Symptômes, traitements, espoir : les tumeurs neuroendocrines et moi
Publié le 13 nov. 2018 • Par Louise Bollecker
À 68 ans, @mariebleu est l’heureuse maman de deux enfants et grand-mère de petits-enfants « miracles ». Malgré l’aide de son mari attentif, malade lui aussi, notre membre s’est souvent senti isolée face à la rareté des TNE dont elle souffre depuis au moins 20 ans. Partager son expérience est un moyen pour elle d’aider d’autres patients.
Quand avez-vous appris que vous aviez une TNE ? Aviez-vous des symptômes ?
Trois semaines après une grosse opération en 1998. J'avais des symptômes importants depuis quelques mois et des symptômes non identifiés depuis 5 à 6 ans.
Pour éclaircir ce terme de TNE, je dirais que le corps se met à fabriquer, comme dans tout cancer, des cellules malignes dont il n'arrive pas à se débarrasser.
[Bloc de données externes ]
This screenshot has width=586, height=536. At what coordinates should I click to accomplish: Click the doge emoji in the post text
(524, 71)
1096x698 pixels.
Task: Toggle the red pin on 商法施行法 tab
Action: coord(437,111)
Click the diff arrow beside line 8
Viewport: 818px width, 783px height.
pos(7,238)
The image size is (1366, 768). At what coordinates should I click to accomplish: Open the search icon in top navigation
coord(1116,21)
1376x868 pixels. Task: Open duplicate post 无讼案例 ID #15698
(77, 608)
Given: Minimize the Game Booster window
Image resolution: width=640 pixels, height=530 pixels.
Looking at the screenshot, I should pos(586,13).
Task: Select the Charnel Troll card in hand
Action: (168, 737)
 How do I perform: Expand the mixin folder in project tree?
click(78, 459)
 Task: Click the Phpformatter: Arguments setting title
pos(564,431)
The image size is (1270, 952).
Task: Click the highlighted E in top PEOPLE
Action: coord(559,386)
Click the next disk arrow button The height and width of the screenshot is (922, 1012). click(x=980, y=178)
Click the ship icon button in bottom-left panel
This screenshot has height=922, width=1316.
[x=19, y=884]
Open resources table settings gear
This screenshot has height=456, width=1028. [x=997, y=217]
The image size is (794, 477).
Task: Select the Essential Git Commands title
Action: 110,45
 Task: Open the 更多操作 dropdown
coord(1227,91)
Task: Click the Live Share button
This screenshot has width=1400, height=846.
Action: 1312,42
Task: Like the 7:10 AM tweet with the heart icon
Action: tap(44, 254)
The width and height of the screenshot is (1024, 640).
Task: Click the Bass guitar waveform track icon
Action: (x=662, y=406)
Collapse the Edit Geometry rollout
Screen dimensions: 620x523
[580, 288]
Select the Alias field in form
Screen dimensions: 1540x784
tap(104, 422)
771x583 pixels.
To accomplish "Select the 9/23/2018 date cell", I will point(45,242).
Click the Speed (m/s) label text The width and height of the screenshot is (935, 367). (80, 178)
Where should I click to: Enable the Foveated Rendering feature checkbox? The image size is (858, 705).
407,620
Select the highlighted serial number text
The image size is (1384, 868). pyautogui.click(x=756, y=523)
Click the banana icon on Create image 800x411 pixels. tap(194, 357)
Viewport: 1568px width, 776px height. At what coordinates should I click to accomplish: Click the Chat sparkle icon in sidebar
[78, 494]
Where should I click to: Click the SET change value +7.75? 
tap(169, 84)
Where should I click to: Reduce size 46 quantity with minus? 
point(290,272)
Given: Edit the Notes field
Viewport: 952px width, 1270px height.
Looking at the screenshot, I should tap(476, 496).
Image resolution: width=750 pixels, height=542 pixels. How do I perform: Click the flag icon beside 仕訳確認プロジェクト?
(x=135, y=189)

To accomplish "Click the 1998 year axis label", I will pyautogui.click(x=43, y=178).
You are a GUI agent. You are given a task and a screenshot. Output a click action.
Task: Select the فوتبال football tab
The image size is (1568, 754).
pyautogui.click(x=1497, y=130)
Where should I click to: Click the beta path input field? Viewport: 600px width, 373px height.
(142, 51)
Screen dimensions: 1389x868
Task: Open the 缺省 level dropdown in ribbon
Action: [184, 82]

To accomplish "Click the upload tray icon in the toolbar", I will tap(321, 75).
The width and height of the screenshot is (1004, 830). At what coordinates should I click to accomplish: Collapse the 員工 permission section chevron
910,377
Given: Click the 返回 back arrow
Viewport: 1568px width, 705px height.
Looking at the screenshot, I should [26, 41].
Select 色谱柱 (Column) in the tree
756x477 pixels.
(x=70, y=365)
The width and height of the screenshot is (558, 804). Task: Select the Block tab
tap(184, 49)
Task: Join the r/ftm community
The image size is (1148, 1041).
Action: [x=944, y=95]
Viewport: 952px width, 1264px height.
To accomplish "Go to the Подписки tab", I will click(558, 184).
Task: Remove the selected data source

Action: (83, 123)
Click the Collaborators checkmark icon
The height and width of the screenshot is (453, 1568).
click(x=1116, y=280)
Ces tumeurs très particulières peuvent être "actives" et se comporter comme de petites glandes endocrines, c'est-à-dire secréter des hormones qu'elles lâchent dans le système sanguin de manière totalement aléatoire.
Ces hormones sont responsables des symptômes dits "carcinoïdes" que sont les flushs rouges cutanés, les grosses chutes de tension avec crise de tachicardie (qui m'ont plusieurs fois menée au coma) et des diarrhées plutôt violentes.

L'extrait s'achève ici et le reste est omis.